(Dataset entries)
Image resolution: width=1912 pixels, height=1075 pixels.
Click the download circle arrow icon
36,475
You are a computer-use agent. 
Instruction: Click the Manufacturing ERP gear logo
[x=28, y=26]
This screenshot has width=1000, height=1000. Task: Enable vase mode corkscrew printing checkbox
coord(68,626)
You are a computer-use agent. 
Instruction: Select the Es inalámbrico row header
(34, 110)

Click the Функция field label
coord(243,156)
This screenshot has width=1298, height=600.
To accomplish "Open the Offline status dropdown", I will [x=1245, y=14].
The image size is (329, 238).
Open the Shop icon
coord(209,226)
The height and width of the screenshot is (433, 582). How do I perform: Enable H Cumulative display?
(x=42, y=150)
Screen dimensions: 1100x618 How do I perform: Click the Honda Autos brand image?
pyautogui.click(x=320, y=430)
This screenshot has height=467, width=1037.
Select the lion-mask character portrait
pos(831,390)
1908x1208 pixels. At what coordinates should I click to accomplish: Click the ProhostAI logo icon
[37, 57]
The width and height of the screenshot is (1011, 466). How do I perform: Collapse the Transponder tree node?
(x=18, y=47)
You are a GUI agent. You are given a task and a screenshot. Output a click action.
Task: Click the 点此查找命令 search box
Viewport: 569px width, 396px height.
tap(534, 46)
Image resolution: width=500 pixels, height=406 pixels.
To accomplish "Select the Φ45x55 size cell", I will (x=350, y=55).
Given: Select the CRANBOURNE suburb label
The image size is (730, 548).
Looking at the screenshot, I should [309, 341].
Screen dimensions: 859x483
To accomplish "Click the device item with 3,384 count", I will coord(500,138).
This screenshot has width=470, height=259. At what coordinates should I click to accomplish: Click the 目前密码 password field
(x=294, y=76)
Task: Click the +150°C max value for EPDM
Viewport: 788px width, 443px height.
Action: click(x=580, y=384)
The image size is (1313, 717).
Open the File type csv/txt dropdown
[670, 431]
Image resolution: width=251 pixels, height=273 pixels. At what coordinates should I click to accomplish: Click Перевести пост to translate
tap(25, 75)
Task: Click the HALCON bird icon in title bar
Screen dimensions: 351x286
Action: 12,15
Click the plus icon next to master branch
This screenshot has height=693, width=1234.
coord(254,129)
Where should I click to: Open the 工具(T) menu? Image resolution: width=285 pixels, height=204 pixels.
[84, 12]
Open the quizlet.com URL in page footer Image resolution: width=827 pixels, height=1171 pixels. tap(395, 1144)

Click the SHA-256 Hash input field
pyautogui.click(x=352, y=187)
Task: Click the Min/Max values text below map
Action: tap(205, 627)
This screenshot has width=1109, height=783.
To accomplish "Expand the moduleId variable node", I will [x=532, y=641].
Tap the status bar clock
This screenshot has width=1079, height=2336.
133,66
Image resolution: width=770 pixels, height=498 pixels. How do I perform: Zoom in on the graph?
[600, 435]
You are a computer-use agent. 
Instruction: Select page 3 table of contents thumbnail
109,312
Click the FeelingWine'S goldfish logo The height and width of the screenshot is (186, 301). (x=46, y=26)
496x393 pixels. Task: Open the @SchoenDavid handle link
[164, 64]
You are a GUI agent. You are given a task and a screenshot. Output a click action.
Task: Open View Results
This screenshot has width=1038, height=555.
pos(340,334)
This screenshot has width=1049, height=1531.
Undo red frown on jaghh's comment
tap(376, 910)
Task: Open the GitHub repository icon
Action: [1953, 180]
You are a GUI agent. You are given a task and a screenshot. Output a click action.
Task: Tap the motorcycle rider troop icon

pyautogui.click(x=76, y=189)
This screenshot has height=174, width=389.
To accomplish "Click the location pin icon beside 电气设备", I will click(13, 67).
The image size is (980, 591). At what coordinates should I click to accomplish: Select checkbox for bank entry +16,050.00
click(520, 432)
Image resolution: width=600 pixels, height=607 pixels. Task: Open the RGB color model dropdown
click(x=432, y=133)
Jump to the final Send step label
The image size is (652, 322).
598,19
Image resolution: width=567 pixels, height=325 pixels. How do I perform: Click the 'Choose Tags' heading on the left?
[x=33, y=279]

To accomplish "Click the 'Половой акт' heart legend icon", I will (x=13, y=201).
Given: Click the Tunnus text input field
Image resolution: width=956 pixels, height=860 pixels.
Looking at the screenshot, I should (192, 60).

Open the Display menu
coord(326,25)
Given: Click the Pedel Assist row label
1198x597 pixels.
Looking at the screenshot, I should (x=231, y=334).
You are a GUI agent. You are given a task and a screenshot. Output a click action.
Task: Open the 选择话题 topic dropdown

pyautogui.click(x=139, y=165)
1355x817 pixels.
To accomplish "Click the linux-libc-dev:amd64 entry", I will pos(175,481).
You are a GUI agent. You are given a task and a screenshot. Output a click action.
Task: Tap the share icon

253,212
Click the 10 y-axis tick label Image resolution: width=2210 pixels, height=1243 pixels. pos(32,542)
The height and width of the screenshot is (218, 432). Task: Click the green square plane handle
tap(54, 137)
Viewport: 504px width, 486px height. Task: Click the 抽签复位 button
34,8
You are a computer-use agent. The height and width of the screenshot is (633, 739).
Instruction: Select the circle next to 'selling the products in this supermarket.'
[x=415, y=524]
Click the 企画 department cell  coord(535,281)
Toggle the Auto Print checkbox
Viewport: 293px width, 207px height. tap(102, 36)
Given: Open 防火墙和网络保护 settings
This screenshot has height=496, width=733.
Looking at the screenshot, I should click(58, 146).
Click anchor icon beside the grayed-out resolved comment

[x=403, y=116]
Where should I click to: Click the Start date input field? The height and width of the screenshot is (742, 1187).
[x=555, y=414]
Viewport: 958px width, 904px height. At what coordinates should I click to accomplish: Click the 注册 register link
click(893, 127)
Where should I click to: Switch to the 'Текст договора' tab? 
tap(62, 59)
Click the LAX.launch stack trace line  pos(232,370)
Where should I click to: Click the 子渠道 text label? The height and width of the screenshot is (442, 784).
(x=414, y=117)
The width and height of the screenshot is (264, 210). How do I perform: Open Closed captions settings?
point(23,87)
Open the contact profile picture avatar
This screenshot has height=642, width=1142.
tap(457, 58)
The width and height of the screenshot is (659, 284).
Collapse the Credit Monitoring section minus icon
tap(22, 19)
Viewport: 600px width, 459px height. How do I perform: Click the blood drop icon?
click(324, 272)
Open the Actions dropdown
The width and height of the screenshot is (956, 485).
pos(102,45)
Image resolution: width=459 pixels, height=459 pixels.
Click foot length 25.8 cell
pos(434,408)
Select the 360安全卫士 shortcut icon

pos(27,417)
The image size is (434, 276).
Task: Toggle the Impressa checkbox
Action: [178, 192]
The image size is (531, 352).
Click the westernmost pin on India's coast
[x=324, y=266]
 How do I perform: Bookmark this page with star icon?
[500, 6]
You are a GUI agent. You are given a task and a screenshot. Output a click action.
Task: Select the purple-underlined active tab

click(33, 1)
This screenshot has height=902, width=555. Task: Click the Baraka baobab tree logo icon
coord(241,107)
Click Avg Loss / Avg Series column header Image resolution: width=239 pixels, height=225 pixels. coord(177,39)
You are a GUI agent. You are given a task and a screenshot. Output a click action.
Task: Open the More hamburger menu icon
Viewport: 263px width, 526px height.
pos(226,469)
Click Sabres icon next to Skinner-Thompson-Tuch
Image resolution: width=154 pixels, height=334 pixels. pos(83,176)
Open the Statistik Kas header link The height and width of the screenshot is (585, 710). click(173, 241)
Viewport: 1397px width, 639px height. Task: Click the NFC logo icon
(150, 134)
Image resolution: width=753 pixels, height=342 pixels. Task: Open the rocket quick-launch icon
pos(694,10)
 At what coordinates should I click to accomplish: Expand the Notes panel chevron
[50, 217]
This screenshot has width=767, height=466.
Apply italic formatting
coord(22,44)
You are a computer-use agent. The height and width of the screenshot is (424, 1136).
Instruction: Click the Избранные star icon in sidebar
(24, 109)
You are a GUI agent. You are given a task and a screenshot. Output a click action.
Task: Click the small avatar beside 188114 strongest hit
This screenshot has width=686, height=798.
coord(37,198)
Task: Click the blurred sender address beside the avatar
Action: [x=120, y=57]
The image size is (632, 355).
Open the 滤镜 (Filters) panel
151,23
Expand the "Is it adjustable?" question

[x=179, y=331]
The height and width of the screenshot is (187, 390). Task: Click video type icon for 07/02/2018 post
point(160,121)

Stated goal
Copy word for word the lines of the items, starting with the line that contains "Image resolution: width=753" and going on through the end of the items.

Full solution
Image resolution: width=753 pixels, height=342 pixels. Task: Open the rocket quick-launch icon
pos(694,10)
 At what coordinates should I click to accomplish: Expand the Notes panel chevron
[50, 217]
This screenshot has width=767, height=466.
Apply italic formatting
coord(22,44)
You are a computer-use agent. The height and width of the screenshot is (424, 1136).
Instruction: Click the Избранные star icon in sidebar
(24, 109)
You are a GUI agent. You are given a task and a screenshot. Output a click action.
Task: Click the small avatar beside 188114 strongest hit
This screenshot has width=686, height=798.
coord(37,198)
Task: Click the blurred sender address beside the avatar
Action: [x=120, y=57]
The image size is (632, 355).
Open the 滤镜 (Filters) panel
151,23
Expand the "Is it adjustable?" question

[x=179, y=331]
The height and width of the screenshot is (187, 390). Task: Click video type icon for 07/02/2018 post
point(160,121)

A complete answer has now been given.